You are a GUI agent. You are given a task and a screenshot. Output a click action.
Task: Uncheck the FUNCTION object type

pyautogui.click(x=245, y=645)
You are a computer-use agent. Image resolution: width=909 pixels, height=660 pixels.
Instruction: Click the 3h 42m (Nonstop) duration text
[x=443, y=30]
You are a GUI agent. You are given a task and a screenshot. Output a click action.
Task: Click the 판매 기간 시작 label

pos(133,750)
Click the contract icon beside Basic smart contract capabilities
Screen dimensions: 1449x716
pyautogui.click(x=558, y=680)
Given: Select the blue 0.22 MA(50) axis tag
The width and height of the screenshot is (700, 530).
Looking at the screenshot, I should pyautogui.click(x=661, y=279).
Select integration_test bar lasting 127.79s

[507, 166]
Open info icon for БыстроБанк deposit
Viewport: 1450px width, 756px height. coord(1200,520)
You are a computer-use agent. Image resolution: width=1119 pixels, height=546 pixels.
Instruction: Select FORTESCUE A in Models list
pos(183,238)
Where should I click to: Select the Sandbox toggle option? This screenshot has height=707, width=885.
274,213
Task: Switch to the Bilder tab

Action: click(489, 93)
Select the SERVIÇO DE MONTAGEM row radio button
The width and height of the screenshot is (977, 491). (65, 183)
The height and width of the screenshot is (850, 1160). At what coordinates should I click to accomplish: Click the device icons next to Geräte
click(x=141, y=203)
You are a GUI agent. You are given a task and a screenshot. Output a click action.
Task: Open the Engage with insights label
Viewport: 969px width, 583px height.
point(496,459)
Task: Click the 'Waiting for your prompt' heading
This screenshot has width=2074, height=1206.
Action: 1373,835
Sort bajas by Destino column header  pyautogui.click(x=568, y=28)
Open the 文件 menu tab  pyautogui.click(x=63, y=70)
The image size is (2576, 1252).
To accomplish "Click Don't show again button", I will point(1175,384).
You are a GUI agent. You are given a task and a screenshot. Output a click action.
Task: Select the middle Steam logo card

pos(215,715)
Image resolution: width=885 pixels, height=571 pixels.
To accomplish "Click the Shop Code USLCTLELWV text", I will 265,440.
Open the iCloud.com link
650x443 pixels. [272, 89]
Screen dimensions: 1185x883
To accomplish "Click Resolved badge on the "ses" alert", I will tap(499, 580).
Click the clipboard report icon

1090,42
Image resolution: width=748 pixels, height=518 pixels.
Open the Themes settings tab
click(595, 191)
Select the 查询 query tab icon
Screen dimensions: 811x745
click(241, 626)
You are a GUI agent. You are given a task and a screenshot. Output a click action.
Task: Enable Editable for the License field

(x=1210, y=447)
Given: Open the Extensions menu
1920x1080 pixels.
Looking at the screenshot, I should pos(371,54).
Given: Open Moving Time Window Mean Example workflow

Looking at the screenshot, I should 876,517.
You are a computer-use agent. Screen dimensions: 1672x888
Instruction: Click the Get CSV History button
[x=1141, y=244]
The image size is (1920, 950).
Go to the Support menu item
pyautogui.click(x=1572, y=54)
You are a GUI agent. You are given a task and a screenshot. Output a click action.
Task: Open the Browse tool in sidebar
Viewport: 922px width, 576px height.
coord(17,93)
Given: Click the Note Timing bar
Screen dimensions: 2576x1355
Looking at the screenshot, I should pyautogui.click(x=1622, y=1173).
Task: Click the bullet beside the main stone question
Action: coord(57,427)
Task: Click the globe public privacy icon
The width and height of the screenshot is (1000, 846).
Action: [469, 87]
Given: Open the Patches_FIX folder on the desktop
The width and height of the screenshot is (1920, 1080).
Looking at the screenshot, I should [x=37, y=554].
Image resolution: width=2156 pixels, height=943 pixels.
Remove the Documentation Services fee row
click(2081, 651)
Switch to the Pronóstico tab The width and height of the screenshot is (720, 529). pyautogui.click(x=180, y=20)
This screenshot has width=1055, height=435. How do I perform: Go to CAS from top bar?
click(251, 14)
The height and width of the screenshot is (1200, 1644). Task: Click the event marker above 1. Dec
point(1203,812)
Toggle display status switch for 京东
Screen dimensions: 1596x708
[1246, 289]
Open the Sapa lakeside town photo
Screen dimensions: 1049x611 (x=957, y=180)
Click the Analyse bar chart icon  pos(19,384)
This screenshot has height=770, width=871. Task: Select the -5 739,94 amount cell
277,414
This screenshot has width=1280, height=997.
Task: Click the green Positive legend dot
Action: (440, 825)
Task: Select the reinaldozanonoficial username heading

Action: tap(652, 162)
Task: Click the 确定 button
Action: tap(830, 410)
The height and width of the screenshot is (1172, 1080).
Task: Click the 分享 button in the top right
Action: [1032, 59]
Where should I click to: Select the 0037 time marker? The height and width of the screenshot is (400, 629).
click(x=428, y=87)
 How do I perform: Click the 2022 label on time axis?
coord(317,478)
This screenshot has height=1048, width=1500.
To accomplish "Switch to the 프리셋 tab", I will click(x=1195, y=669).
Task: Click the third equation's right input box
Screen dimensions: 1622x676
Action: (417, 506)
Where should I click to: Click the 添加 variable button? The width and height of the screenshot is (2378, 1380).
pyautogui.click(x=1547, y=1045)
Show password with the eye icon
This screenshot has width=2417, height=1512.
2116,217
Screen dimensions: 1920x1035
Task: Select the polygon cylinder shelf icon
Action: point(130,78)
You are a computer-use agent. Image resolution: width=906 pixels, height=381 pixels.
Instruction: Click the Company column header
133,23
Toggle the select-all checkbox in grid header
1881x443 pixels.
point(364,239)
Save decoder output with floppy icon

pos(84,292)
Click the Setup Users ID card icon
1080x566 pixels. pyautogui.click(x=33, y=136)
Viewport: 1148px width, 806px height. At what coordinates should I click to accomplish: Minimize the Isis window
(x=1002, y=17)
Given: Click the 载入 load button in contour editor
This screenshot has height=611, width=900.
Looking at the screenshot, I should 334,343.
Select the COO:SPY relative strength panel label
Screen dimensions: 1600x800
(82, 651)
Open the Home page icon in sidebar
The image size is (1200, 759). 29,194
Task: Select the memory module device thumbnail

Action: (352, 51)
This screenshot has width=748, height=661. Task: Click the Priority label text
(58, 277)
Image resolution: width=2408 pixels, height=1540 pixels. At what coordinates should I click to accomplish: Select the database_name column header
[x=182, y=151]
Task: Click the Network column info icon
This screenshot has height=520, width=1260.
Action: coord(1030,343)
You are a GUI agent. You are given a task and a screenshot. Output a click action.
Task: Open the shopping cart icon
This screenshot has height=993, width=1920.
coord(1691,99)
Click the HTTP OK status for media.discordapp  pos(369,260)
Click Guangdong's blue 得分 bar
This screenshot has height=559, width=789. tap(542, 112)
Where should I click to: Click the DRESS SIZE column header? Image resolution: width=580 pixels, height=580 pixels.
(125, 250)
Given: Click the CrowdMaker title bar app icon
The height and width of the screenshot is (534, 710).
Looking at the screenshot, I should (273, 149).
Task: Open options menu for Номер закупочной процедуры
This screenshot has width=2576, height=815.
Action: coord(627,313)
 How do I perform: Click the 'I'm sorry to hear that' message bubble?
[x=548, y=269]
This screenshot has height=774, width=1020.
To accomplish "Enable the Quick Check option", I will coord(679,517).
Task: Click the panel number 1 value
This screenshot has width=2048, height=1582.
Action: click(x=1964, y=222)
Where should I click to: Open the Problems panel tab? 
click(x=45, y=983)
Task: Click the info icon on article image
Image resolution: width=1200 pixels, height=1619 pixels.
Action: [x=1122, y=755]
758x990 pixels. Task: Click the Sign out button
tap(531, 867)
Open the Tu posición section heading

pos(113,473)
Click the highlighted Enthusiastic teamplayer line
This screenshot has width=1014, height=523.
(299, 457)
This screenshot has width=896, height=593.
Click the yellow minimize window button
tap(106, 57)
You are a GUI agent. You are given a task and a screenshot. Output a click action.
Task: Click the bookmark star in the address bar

WRITTEN TASK: Swap every "GUI agent" in the entries above for "screen assistant", and reproduce the entries with nothing else changed.

SOLVED PROBLEM:
You are a screen assistant. You are given a task and a screenshot. Output a click action.
Task: Uncheck the FUNCTION object type

pyautogui.click(x=245, y=645)
You are a computer-use agent. Image resolution: width=909 pixels, height=660 pixels.
Instruction: Click the 3h 42m (Nonstop) duration text
[x=443, y=30]
You are a screen assistant. You are given a task and a screenshot. Output a click action.
Task: Click the 판매 기간 시작 label

pos(133,750)
Click the contract icon beside Basic smart contract capabilities
Screen dimensions: 1449x716
pyautogui.click(x=558, y=680)
Given: Select the blue 0.22 MA(50) axis tag
The width and height of the screenshot is (700, 530).
Looking at the screenshot, I should pyautogui.click(x=661, y=279).
Select integration_test bar lasting 127.79s

[507, 166]
Open info icon for БыстроБанк deposit
Viewport: 1450px width, 756px height. coord(1200,520)
You are a computer-use agent. Image resolution: width=1119 pixels, height=546 pixels.
Instruction: Select FORTESCUE A in Models list
pos(183,238)
Where should I click to: Select the Sandbox toggle option? This screenshot has height=707, width=885.
274,213
Task: Switch to the Bilder tab

Action: click(489, 93)
Select the SERVIÇO DE MONTAGEM row radio button
The width and height of the screenshot is (977, 491). (65, 183)
The height and width of the screenshot is (850, 1160). At what coordinates should I click to accomplish: Click the device icons next to Geräte
click(x=141, y=203)
You are a screen assistant. You are given a task and a screenshot. Output a click action.
Task: Open the Engage with insights label
Viewport: 969px width, 583px height.
point(496,459)
Task: Click the 'Waiting for your prompt' heading
This screenshot has width=2074, height=1206.
Action: 1373,835
Sort bajas by Destino column header  pyautogui.click(x=568, y=28)
Open the 文件 menu tab  pyautogui.click(x=63, y=70)
The image size is (2576, 1252).
To accomplish "Click Don't show again button", I will point(1175,384).
You are a screen assistant. You are given a task and a screenshot. Output a click action.
Task: Select the middle Steam logo card

pos(215,715)
Image resolution: width=885 pixels, height=571 pixels.
To accomplish "Click the Shop Code USLCTLELWV text", I will 265,440.
Open the iCloud.com link
650x443 pixels. [272, 89]
Screen dimensions: 1185x883
To accomplish "Click Resolved badge on the "ses" alert", I will tap(499, 580).
Click the clipboard report icon

1090,42
Image resolution: width=748 pixels, height=518 pixels.
Open the Themes settings tab
click(595, 191)
Select the 查询 query tab icon
Screen dimensions: 811x745
click(241, 626)
You are a screen assistant. You are given a task and a screenshot. Output a click action.
Task: Enable Editable for the License field

(x=1210, y=447)
Given: Open the Extensions menu
1920x1080 pixels.
Looking at the screenshot, I should pos(371,54).
Given: Open Moving Time Window Mean Example workflow

Looking at the screenshot, I should 876,517.
You are a computer-use agent. Screen dimensions: 1672x888
Instruction: Click the Get CSV History button
[x=1141, y=244]
The image size is (1920, 950).
Go to the Support menu item
pyautogui.click(x=1572, y=54)
You are a screen assistant. You are given a task and a screenshot. Output a click action.
Task: Open the Browse tool in sidebar
Viewport: 922px width, 576px height.
coord(17,93)
Given: Click the Note Timing bar
Screen dimensions: 2576x1355
Looking at the screenshot, I should pyautogui.click(x=1622, y=1173).
Task: Click the bullet beside the main stone question
Action: coord(57,427)
Task: Click the globe public privacy icon
The width and height of the screenshot is (1000, 846).
Action: [469, 87]
Given: Open the Patches_FIX folder on the desktop
The width and height of the screenshot is (1920, 1080).
Looking at the screenshot, I should [x=37, y=554].
Image resolution: width=2156 pixels, height=943 pixels.
Remove the Documentation Services fee row
click(2081, 651)
Switch to the Pronóstico tab The width and height of the screenshot is (720, 529). pyautogui.click(x=180, y=20)
This screenshot has width=1055, height=435. How do I perform: Go to CAS from top bar?
click(251, 14)
The height and width of the screenshot is (1200, 1644). Task: Click the event marker above 1. Dec
point(1203,812)
Toggle display status switch for 京东
Screen dimensions: 1596x708
[1246, 289]
Open the Sapa lakeside town photo
Screen dimensions: 1049x611 (x=957, y=180)
Click the Analyse bar chart icon  pos(19,384)
This screenshot has height=770, width=871. Task: Select the -5 739,94 amount cell
277,414
This screenshot has width=1280, height=997.
Task: Click the green Positive legend dot
Action: (440, 825)
Task: Select the reinaldozanonoficial username heading

Action: tap(652, 162)
Task: Click the 确定 button
Action: tap(830, 410)
The height and width of the screenshot is (1172, 1080).
Task: Click the 分享 button in the top right
Action: [1032, 59]
Where should I click to: Select the 0037 time marker? The height and width of the screenshot is (400, 629).
click(x=428, y=87)
 How do I perform: Click the 2022 label on time axis?
coord(317,478)
This screenshot has height=1048, width=1500.
To accomplish "Switch to the 프리셋 tab", I will click(x=1195, y=669).
Task: Click the third equation's right input box
Screen dimensions: 1622x676
Action: (417, 506)
Where should I click to: Click the 添加 variable button? The width and height of the screenshot is (2378, 1380).
pyautogui.click(x=1547, y=1045)
Show password with the eye icon
This screenshot has width=2417, height=1512.
2116,217
Screen dimensions: 1920x1035
Task: Select the polygon cylinder shelf icon
Action: point(130,78)
You are a computer-use agent. Image resolution: width=906 pixels, height=381 pixels.
Instruction: Click the Company column header
133,23
Toggle the select-all checkbox in grid header
1881x443 pixels.
point(364,239)
Save decoder output with floppy icon

pos(84,292)
Click the Setup Users ID card icon
1080x566 pixels. pyautogui.click(x=33, y=136)
Viewport: 1148px width, 806px height. At what coordinates should I click to accomplish: Minimize the Isis window
(x=1002, y=17)
Given: Click the 载入 load button in contour editor
This screenshot has height=611, width=900.
Looking at the screenshot, I should 334,343.
Select the COO:SPY relative strength panel label
Screen dimensions: 1600x800
(82, 651)
Open the Home page icon in sidebar
The image size is (1200, 759). 29,194
Task: Select the memory module device thumbnail

Action: (352, 51)
This screenshot has width=748, height=661. Task: Click the Priority label text
(58, 277)
Image resolution: width=2408 pixels, height=1540 pixels. At what coordinates should I click to accomplish: Select the database_name column header
[x=182, y=151]
Task: Click the Network column info icon
This screenshot has height=520, width=1260.
Action: coord(1030,343)
You are a screen assistant. You are given a task and a screenshot. Output a click action.
Task: Open the shopping cart icon
This screenshot has height=993, width=1920.
coord(1691,99)
Click the HTTP OK status for media.discordapp  pos(369,260)
Click Guangdong's blue 得分 bar
This screenshot has height=559, width=789. tap(542, 112)
Where should I click to: Click the DRESS SIZE column header? Image resolution: width=580 pixels, height=580 pixels.
(125, 250)
Given: Click the CrowdMaker title bar app icon
The height and width of the screenshot is (534, 710).
Looking at the screenshot, I should (273, 149).
Task: Open options menu for Номер закупочной процедуры
This screenshot has width=2576, height=815.
Action: coord(627,313)
 How do I perform: Click the 'I'm sorry to hear that' message bubble?
[x=548, y=269]
This screenshot has height=774, width=1020.
To accomplish "Enable the Quick Check option", I will coord(679,517).
Task: Click the panel number 1 value
This screenshot has width=2048, height=1582.
Action: click(x=1964, y=222)
Where should I click to: Open the Problems panel tab? 
click(x=45, y=983)
Task: Click the info icon on article image
Image resolution: width=1200 pixels, height=1619 pixels.
Action: [x=1122, y=755]
758x990 pixels. Task: Click the Sign out button
tap(531, 867)
Open the Tu posición section heading

pos(113,473)
Click the highlighted Enthusiastic teamplayer line
This screenshot has width=1014, height=523.
(299, 457)
This screenshot has width=896, height=593.
Click the yellow minimize window button
tap(106, 57)
You are a screen assistant. You are given a task and a screenshot. Output a click action.
Task: Click the bookmark star in the address bar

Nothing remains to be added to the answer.